• Exercise details
Recast the entries from the start through the line containing "coordinates (272, 308).", inclusive, as a two-column CSV with the headers text and answer. Give one row per entry, with each value in a single quoted field, line breaks replaced by spaces, and the pictures omitted.

• Provided data
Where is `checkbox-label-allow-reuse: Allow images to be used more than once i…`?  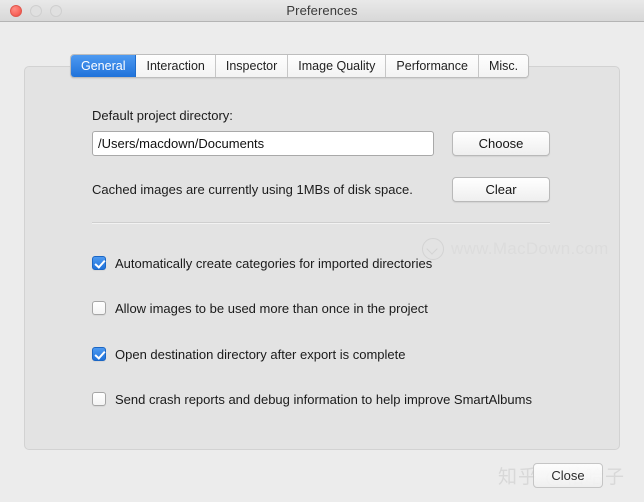
checkbox-label-allow-reuse: Allow images to be used more than once i… is located at coordinates (272, 308).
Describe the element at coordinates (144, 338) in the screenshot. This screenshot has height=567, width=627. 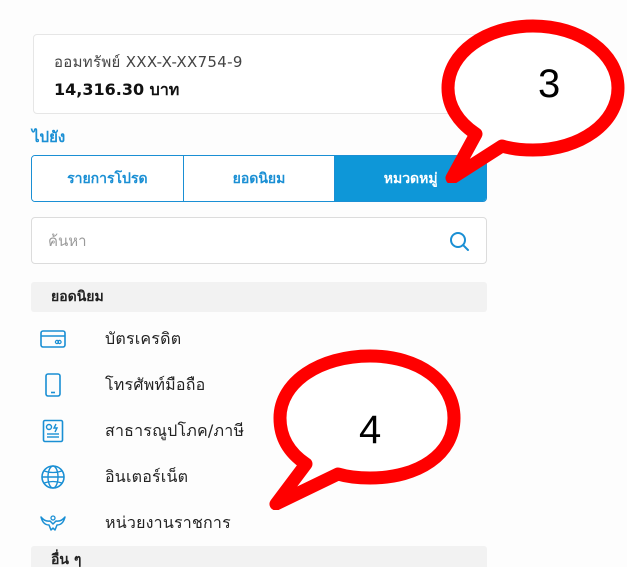
I see `list-item-label: บัตรเครดิต` at that location.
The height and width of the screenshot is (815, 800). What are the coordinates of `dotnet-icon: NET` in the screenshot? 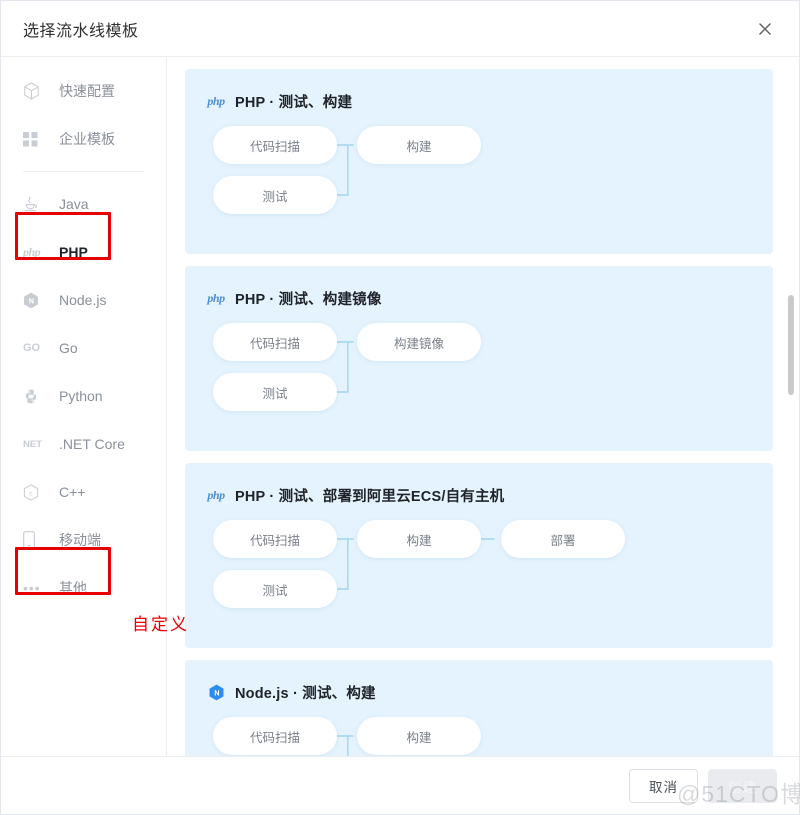 It's located at (32, 444).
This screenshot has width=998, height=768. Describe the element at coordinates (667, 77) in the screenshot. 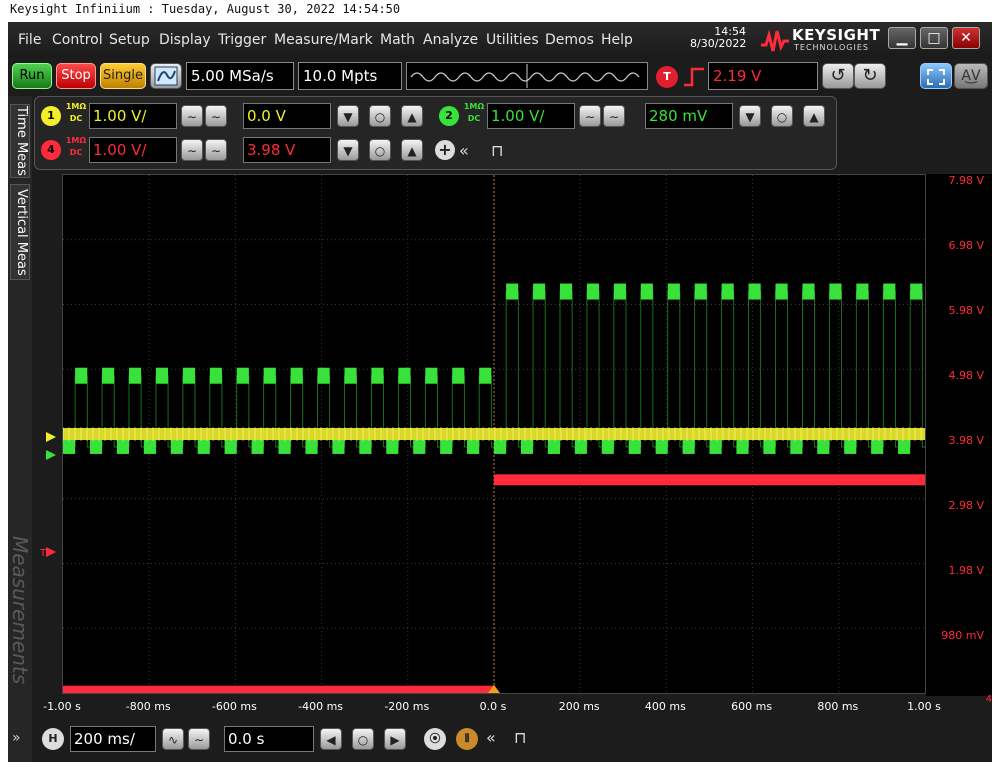

I see `trigger-badge: T` at that location.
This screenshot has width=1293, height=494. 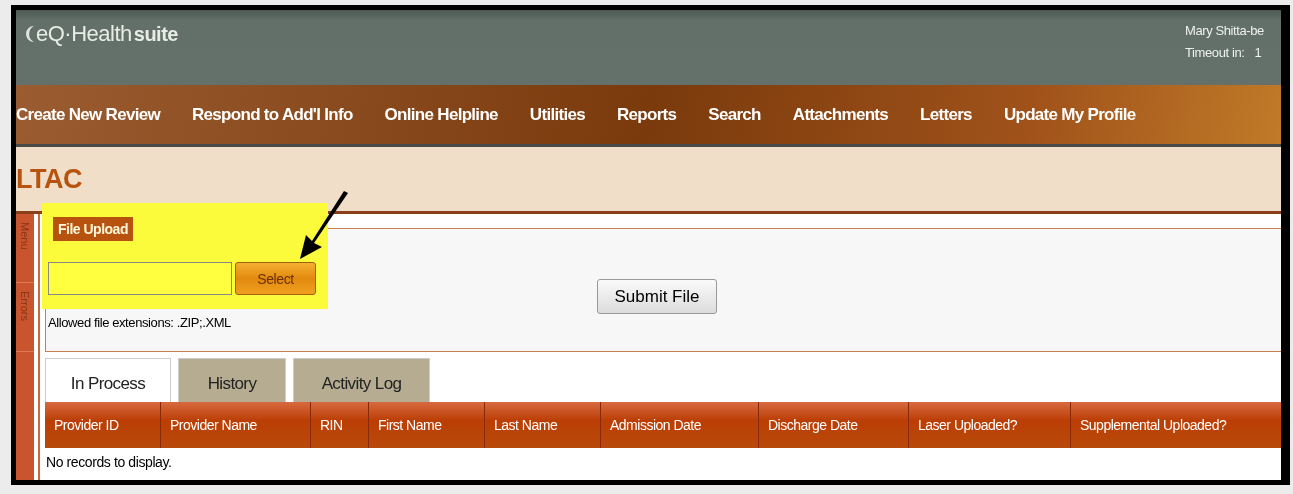 I want to click on column-header: Last Name, so click(x=543, y=425).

• Solution
text,answer
"Where is `checkbox-label-allow-reuse: Allow images to be used more than once i…`?","checkbox-label-allow-reuse: Allow images to be used more than once i… is located at coordinates (272, 308)."